-- Word and element locating data --

..........

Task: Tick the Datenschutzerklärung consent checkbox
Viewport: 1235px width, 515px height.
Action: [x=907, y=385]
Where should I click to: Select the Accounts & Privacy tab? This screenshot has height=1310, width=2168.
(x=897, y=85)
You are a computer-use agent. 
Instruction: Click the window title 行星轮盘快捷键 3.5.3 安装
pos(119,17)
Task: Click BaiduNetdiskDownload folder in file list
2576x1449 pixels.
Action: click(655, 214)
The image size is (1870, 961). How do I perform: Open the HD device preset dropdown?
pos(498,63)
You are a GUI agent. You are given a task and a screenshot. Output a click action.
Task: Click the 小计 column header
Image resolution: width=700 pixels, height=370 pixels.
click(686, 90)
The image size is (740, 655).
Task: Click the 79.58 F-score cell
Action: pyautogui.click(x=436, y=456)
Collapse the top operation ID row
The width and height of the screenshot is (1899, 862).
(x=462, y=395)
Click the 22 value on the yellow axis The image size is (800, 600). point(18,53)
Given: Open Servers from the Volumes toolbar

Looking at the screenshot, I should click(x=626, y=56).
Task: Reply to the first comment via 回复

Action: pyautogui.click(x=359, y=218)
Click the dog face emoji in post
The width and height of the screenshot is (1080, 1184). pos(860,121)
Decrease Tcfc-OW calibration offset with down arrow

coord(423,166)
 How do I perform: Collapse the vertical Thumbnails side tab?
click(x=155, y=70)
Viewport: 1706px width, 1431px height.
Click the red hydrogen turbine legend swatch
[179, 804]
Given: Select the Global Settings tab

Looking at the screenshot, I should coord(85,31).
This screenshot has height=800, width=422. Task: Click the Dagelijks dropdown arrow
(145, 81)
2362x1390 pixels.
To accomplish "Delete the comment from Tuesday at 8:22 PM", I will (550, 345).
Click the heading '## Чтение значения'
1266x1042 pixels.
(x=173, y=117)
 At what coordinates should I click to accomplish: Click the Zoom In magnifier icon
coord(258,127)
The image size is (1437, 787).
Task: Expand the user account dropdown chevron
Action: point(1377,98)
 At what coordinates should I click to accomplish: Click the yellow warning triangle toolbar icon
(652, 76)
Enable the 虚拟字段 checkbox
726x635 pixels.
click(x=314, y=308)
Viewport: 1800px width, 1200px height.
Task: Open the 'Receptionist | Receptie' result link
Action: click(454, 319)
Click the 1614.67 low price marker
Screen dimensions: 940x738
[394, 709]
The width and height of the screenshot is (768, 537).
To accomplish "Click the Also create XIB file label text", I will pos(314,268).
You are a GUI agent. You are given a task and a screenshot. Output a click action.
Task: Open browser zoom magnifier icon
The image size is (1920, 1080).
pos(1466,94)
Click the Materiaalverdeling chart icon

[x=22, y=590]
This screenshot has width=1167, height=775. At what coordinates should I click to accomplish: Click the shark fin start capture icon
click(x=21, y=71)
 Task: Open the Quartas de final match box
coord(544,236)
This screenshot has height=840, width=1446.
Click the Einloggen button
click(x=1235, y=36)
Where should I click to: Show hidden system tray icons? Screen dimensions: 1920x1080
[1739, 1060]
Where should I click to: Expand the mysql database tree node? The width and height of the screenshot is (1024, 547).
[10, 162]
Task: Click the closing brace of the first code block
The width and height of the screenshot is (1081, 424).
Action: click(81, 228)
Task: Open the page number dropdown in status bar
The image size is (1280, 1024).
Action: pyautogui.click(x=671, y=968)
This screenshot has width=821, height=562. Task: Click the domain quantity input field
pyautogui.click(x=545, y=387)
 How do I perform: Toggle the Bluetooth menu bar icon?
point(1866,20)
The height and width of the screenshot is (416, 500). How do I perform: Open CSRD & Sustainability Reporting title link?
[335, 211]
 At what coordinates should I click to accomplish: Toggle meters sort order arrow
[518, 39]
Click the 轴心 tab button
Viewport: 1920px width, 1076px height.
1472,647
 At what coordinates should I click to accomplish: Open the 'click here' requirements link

..........

-- TASK OBJECTIVE --
From the material above, copy out every line that contains the word "Expand", matching its capitalization exactly.

-- SOLUTION --
Task: Expand the user account dropdown chevron
Where should I click to: Expand the mysql database tree node? The width and height of the screenshot is (1024, 547).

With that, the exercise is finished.